# WHAT YOU NEED TO DO
Your answer must restate each entry below word for word, with no pictures in it.

# DATASET EXCERPTS
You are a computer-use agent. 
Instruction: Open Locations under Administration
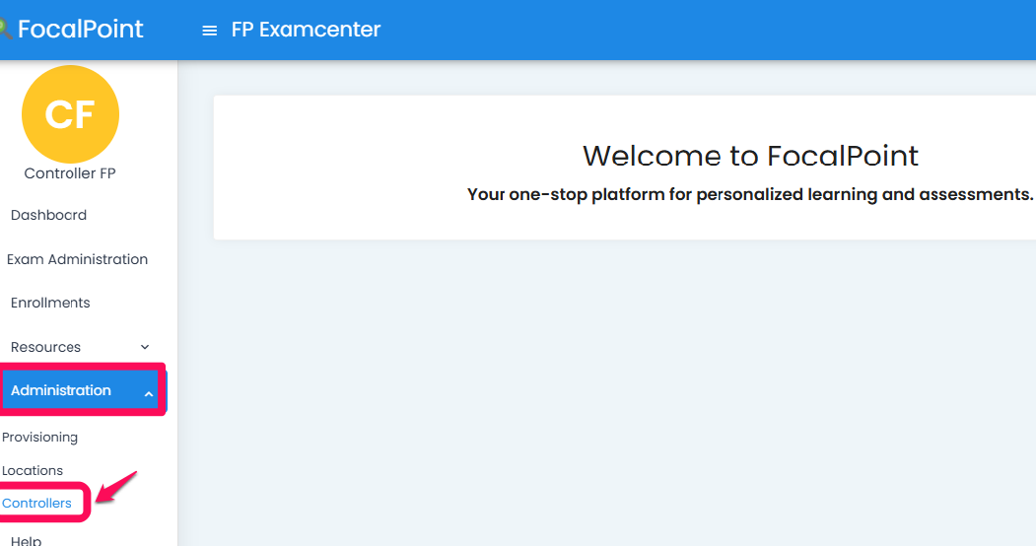pos(33,470)
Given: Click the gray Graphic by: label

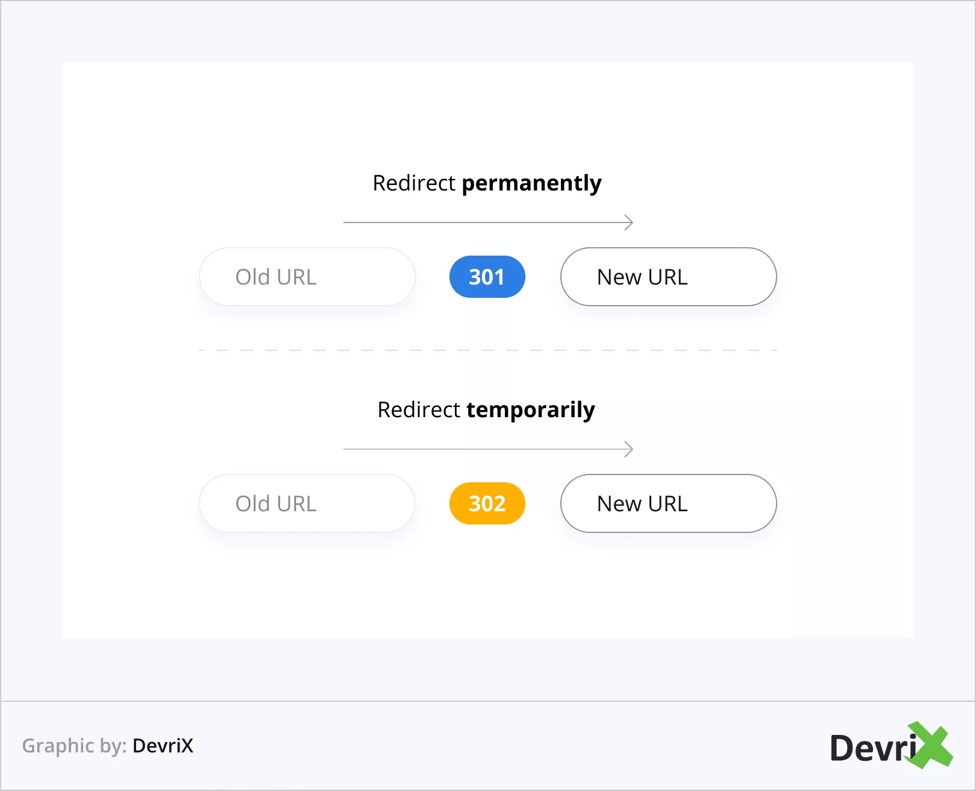Looking at the screenshot, I should [74, 746].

# TASK RESULT
You are a computer-use agent. 
Instruction: Open Locations under Administration
pos(33,470)
Given: Click the gray Graphic by: label

Looking at the screenshot, I should [74, 746].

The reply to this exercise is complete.